== Material shown ==
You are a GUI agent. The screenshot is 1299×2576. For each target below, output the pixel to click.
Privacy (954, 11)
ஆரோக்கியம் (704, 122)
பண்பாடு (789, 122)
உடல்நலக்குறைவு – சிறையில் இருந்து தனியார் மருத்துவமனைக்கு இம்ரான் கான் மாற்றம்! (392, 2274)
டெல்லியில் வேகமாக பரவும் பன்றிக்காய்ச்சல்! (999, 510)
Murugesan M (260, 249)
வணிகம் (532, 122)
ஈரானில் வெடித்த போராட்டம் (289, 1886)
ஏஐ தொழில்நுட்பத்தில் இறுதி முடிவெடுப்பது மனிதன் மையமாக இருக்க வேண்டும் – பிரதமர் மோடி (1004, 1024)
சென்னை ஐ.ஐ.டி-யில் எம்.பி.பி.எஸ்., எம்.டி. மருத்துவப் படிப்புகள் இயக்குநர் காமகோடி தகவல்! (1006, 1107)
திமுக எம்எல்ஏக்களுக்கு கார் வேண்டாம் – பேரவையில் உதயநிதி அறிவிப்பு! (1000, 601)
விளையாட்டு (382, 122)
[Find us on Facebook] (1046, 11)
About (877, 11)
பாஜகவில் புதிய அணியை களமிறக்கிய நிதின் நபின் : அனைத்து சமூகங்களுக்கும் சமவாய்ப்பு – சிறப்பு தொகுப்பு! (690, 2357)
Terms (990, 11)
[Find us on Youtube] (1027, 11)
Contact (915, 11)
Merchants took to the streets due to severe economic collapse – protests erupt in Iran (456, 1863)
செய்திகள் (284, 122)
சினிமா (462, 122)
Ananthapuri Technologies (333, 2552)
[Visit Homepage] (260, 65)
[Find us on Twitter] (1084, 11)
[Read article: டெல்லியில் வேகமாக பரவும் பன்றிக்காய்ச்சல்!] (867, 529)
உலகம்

== What the exercise asks ==
Repeat the listing above exactly, every line of it.

== Solution to this exercise ==
You are a GUI agent. The screenshot is 1299×2576. For each target below, output the pixel to click.
Privacy (954, 11)
ஆரோக்கியம் (704, 122)
பண்பாடு (789, 122)
உடல்நலக்குறைவு – சிறையில் இருந்து தனியார் மருத்துவமனைக்கு இம்ரான் கான் மாற்றம்! (392, 2274)
டெல்லியில் வேகமாக பரவும் பன்றிக்காய்ச்சல்! (999, 510)
Murugesan M (260, 249)
வணிகம் (532, 122)
ஈரானில் வெடித்த போராட்டம் (289, 1886)
ஏஐ தொழில்நுட்பத்தில் இறுதி முடிவெடுப்பது மனிதன் மையமாக இருக்க வேண்டும் – பிரதமர் மோடி (1004, 1024)
சென்னை ஐ.ஐ.டி-யில் எம்.பி.பி.எஸ்., எம்.டி. மருத்துவப் படிப்புகள் இயக்குநர் காமகோடி தகவல்! (1006, 1107)
திமுக எம்எல்ஏக்களுக்கு கார் வேண்டாம் – பேரவையில் உதயநிதி அறிவிப்பு! (1000, 601)
விளையாட்டு (382, 122)
[Find us on Facebook] (1046, 11)
About (877, 11)
பாஜகவில் புதிய அணியை களமிறக்கிய நிதின் நபின் : அனைத்து சமூகங்களுக்கும் சமவாய்ப்பு – சிறப்பு தொகுப்பு! (690, 2357)
Terms (990, 11)
[Find us on Youtube] (1027, 11)
Contact (915, 11)
Merchants took to the streets due to severe economic collapse – protests erupt in Iran (456, 1863)
செய்திகள் (284, 122)
சினிமா (462, 122)
Ananthapuri Technologies (333, 2552)
[Visit Homepage] (260, 65)
[Find us on Twitter] (1084, 11)
[Read article: டெல்லியில் வேகமாக பரவும் பன்றிக்காய்ச்சல்!] (867, 529)
உலகம்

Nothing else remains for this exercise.